Rewrite the items below, replacing "computer-use agent" with "GUI agent" and leaving everything else as it is.

-- Start of MATERIAL PROVIDED --

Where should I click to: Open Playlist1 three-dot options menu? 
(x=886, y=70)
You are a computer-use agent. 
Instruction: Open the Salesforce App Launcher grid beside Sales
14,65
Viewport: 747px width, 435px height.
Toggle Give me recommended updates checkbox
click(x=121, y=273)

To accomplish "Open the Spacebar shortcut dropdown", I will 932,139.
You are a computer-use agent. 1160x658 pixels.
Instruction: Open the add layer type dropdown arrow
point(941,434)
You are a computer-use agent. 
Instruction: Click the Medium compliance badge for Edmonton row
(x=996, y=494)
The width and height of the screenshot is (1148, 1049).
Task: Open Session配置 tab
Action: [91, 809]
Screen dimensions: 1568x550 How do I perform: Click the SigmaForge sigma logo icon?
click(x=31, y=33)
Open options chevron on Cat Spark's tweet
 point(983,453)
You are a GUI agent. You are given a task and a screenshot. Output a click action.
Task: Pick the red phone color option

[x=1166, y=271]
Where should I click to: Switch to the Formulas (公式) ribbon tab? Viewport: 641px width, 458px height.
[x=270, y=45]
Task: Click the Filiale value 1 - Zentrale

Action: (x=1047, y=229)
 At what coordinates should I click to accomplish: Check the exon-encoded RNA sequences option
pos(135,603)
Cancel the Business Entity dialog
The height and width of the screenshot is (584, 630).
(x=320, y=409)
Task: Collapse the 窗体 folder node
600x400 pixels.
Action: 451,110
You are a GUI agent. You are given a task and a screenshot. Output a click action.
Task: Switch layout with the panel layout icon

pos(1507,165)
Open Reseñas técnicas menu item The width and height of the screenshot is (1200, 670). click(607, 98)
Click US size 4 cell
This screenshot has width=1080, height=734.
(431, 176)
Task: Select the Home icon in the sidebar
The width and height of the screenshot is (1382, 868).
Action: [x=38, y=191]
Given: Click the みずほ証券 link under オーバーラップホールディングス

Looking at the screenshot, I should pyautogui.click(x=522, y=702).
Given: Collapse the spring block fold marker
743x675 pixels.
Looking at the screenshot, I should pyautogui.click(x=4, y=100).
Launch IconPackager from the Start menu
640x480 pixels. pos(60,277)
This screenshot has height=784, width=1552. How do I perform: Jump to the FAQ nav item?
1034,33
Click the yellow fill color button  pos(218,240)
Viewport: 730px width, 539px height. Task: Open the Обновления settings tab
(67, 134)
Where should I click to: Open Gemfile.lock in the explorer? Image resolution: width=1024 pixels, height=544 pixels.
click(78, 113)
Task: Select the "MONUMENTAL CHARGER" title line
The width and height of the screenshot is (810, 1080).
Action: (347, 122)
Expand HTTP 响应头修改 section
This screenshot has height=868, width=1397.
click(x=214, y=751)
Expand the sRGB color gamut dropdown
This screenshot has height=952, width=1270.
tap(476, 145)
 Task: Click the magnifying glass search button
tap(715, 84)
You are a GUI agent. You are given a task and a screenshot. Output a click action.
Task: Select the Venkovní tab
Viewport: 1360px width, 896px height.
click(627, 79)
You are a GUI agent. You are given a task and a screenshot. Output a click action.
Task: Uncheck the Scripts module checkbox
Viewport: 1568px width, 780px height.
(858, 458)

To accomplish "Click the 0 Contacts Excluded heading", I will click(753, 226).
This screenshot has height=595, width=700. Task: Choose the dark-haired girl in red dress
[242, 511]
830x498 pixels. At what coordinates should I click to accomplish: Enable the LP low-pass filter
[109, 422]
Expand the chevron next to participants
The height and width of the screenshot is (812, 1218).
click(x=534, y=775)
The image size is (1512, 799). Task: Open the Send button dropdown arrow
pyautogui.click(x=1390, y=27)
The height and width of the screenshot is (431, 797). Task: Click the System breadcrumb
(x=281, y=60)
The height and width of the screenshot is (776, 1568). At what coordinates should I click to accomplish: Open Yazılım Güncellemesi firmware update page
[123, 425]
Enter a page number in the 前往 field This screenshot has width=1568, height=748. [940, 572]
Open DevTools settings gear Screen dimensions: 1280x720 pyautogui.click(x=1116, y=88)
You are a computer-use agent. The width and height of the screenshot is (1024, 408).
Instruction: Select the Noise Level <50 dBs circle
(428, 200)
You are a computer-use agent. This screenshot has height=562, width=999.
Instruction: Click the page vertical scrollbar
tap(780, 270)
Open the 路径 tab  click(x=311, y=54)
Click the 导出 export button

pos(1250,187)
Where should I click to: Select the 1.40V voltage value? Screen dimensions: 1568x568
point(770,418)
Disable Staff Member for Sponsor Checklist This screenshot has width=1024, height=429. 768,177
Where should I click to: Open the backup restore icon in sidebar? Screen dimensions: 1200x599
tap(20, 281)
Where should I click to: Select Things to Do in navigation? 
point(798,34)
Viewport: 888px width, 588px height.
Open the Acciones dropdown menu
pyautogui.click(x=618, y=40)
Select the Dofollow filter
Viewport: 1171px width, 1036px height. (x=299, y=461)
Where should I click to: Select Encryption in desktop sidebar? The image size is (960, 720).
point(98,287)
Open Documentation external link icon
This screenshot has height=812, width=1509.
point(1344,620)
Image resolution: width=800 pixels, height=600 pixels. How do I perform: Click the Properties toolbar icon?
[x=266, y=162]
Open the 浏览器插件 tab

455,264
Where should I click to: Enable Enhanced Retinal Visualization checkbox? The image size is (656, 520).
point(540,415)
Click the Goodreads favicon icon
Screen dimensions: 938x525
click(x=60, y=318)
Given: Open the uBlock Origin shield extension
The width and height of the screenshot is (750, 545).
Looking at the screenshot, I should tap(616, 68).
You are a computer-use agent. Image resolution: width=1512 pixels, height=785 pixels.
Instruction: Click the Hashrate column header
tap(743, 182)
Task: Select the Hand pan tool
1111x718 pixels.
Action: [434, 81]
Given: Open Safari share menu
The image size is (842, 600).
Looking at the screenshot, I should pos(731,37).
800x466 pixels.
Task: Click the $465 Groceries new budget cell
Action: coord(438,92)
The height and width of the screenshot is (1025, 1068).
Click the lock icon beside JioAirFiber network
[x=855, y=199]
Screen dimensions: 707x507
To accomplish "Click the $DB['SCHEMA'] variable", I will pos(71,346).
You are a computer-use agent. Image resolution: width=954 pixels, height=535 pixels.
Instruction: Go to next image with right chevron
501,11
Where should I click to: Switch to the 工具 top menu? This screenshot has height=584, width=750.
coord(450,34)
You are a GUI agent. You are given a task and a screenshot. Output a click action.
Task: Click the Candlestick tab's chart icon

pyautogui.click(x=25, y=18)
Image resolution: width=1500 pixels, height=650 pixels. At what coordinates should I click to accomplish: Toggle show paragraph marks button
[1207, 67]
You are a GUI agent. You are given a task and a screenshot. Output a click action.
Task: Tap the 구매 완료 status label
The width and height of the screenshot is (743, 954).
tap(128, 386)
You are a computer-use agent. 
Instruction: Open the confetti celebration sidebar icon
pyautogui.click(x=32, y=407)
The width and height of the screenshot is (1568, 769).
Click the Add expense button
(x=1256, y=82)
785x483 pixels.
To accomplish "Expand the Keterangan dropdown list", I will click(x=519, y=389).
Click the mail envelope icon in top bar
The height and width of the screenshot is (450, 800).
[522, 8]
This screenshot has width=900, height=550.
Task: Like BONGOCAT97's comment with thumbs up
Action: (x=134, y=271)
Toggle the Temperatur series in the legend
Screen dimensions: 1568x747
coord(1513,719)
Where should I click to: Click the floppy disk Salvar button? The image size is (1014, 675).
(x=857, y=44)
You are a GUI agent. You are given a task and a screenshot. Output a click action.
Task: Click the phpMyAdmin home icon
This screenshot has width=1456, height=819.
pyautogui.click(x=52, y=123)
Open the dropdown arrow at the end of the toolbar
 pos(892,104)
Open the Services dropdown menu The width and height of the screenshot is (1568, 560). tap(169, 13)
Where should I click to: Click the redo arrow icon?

-- End of MATERIAL PROVIDED --

## EXERCISE OUTPUT
Where should I click to: Open Playlist1 three-dot options menu? 
(x=886, y=70)
You are a GUI agent. 
Instruction: Open the Salesforce App Launcher grid beside Sales
14,65
Viewport: 747px width, 435px height.
Toggle Give me recommended updates checkbox
click(x=121, y=273)

To accomplish "Open the Spacebar shortcut dropdown", I will 932,139.
You are a GUI agent. 1160x658 pixels.
Instruction: Open the add layer type dropdown arrow
point(941,434)
You are a GUI agent. 
Instruction: Click the Medium compliance badge for Edmonton row
(x=996, y=494)
The width and height of the screenshot is (1148, 1049).
Task: Open Session配置 tab
Action: [91, 809]
Screen dimensions: 1568x550 How do I perform: Click the SigmaForge sigma logo icon?
click(x=31, y=33)
Open options chevron on Cat Spark's tweet
 point(983,453)
You are a GUI agent. You are given a task and a screenshot. Output a click action.
Task: Pick the red phone color option

[x=1166, y=271]
Where should I click to: Switch to the Formulas (公式) ribbon tab? Viewport: 641px width, 458px height.
[x=270, y=45]
Task: Click the Filiale value 1 - Zentrale

Action: (x=1047, y=229)
 At what coordinates should I click to accomplish: Check the exon-encoded RNA sequences option
pos(135,603)
Cancel the Business Entity dialog
The height and width of the screenshot is (584, 630).
(x=320, y=409)
Task: Collapse the 窗体 folder node
600x400 pixels.
Action: 451,110
You are a GUI agent. You are given a task and a screenshot. Output a click action.
Task: Switch layout with the panel layout icon

pos(1507,165)
Open Reseñas técnicas menu item The width and height of the screenshot is (1200, 670). click(607, 98)
Click US size 4 cell
This screenshot has width=1080, height=734.
(431, 176)
Task: Select the Home icon in the sidebar
The width and height of the screenshot is (1382, 868).
Action: [x=38, y=191]
Given: Click the みずほ証券 link under オーバーラップホールディングス

Looking at the screenshot, I should pyautogui.click(x=522, y=702).
Given: Collapse the spring block fold marker
743x675 pixels.
Looking at the screenshot, I should pyautogui.click(x=4, y=100).
Launch IconPackager from the Start menu
640x480 pixels. pos(60,277)
This screenshot has height=784, width=1552. How do I perform: Jump to the FAQ nav item?
1034,33
Click the yellow fill color button  pos(218,240)
Viewport: 730px width, 539px height. Task: Open the Обновления settings tab
(67, 134)
Where should I click to: Open Gemfile.lock in the explorer? Image resolution: width=1024 pixels, height=544 pixels.
click(78, 113)
Task: Select the "MONUMENTAL CHARGER" title line
The width and height of the screenshot is (810, 1080).
Action: (347, 122)
Expand HTTP 响应头修改 section
This screenshot has height=868, width=1397.
click(x=214, y=751)
Expand the sRGB color gamut dropdown
This screenshot has height=952, width=1270.
tap(476, 145)
 Task: Click the magnifying glass search button
tap(715, 84)
You are a GUI agent. You are given a task and a screenshot. Output a click action.
Task: Select the Venkovní tab
Viewport: 1360px width, 896px height.
click(627, 79)
You are a GUI agent. You are given a task and a screenshot. Output a click action.
Task: Uncheck the Scripts module checkbox
Viewport: 1568px width, 780px height.
(858, 458)

To accomplish "Click the 0 Contacts Excluded heading", I will click(753, 226).
This screenshot has height=595, width=700. Task: Choose the dark-haired girl in red dress
[242, 511]
830x498 pixels. At what coordinates should I click to accomplish: Enable the LP low-pass filter
[109, 422]
Expand the chevron next to participants
The height and width of the screenshot is (812, 1218).
click(x=534, y=775)
The image size is (1512, 799). Task: Open the Send button dropdown arrow
pyautogui.click(x=1390, y=27)
The height and width of the screenshot is (431, 797). Task: Click the System breadcrumb
(x=281, y=60)
The height and width of the screenshot is (776, 1568). At what coordinates should I click to accomplish: Open Yazılım Güncellemesi firmware update page
[123, 425]
Enter a page number in the 前往 field This screenshot has width=1568, height=748. [940, 572]
Open DevTools settings gear Screen dimensions: 1280x720 pyautogui.click(x=1116, y=88)
You are a GUI agent. The width and height of the screenshot is (1024, 408).
Instruction: Select the Noise Level <50 dBs circle
(428, 200)
You are a GUI agent. This screenshot has height=562, width=999.
Instruction: Click the page vertical scrollbar
tap(780, 270)
Open the 路径 tab  click(x=311, y=54)
Click the 导出 export button

pos(1250,187)
Where should I click to: Select the 1.40V voltage value? Screen dimensions: 1568x568
point(770,418)
Disable Staff Member for Sponsor Checklist This screenshot has width=1024, height=429. 768,177
Where should I click to: Open the backup restore icon in sidebar? Screen dimensions: 1200x599
tap(20, 281)
Where should I click to: Select Things to Do in navigation? 
point(798,34)
Viewport: 888px width, 588px height.
Open the Acciones dropdown menu
pyautogui.click(x=618, y=40)
Select the Dofollow filter
Viewport: 1171px width, 1036px height. (x=299, y=461)
Where should I click to: Select Encryption in desktop sidebar? The image size is (960, 720).
point(98,287)
Open Documentation external link icon
This screenshot has height=812, width=1509.
point(1344,620)
Image resolution: width=800 pixels, height=600 pixels. How do I perform: Click the Properties toolbar icon?
[x=266, y=162]
Open the 浏览器插件 tab

455,264
Where should I click to: Enable Enhanced Retinal Visualization checkbox? The image size is (656, 520).
point(540,415)
Click the Goodreads favicon icon
Screen dimensions: 938x525
click(x=60, y=318)
Given: Open the uBlock Origin shield extension
The width and height of the screenshot is (750, 545).
Looking at the screenshot, I should tap(616, 68).
You are a GUI agent. Image resolution: width=1512 pixels, height=785 pixels.
Instruction: Click the Hashrate column header
tap(743, 182)
Task: Select the Hand pan tool
1111x718 pixels.
Action: [434, 81]
Given: Open Safari share menu
The image size is (842, 600).
Looking at the screenshot, I should pos(731,37).
800x466 pixels.
Task: Click the $465 Groceries new budget cell
Action: coord(438,92)
The height and width of the screenshot is (1025, 1068).
Click the lock icon beside JioAirFiber network
[x=855, y=199]
Screen dimensions: 707x507
To accomplish "Click the $DB['SCHEMA'] variable", I will pos(71,346).
You are a GUI agent. Image resolution: width=954 pixels, height=535 pixels.
Instruction: Go to next image with right chevron
501,11
Where should I click to: Switch to the 工具 top menu? This screenshot has height=584, width=750.
coord(450,34)
You are a GUI agent. You are given a task and a screenshot. Output a click action.
Task: Click the Candlestick tab's chart icon

pyautogui.click(x=25, y=18)
Image resolution: width=1500 pixels, height=650 pixels. At what coordinates should I click to accomplish: Toggle show paragraph marks button
[1207, 67]
You are a GUI agent. You are given a task and a screenshot. Output a click action.
Task: Tap the 구매 완료 status label
The width and height of the screenshot is (743, 954).
tap(128, 386)
You are a GUI agent. 
Instruction: Open the confetti celebration sidebar icon
pyautogui.click(x=32, y=407)
The width and height of the screenshot is (1568, 769).
Click the Add expense button
(x=1256, y=82)
785x483 pixels.
To accomplish "Expand the Keterangan dropdown list", I will click(x=519, y=389).
Click the mail envelope icon in top bar
The height and width of the screenshot is (450, 800).
[522, 8]
This screenshot has width=900, height=550.
Task: Like BONGOCAT97's comment with thumbs up
Action: (x=134, y=271)
Toggle the Temperatur series in the legend
Screen dimensions: 1568x747
coord(1513,719)
Where should I click to: Click the floppy disk Salvar button? The image size is (1014, 675).
(x=857, y=44)
You are a GUI agent. You are given a task and a screenshot. Output a click action.
Task: Click the phpMyAdmin home icon
This screenshot has width=1456, height=819.
pyautogui.click(x=52, y=123)
Open the dropdown arrow at the end of the toolbar
 pos(892,104)
Open the Services dropdown menu The width and height of the screenshot is (1568, 560). tap(169, 13)
Where should I click to: Click the redo arrow icon?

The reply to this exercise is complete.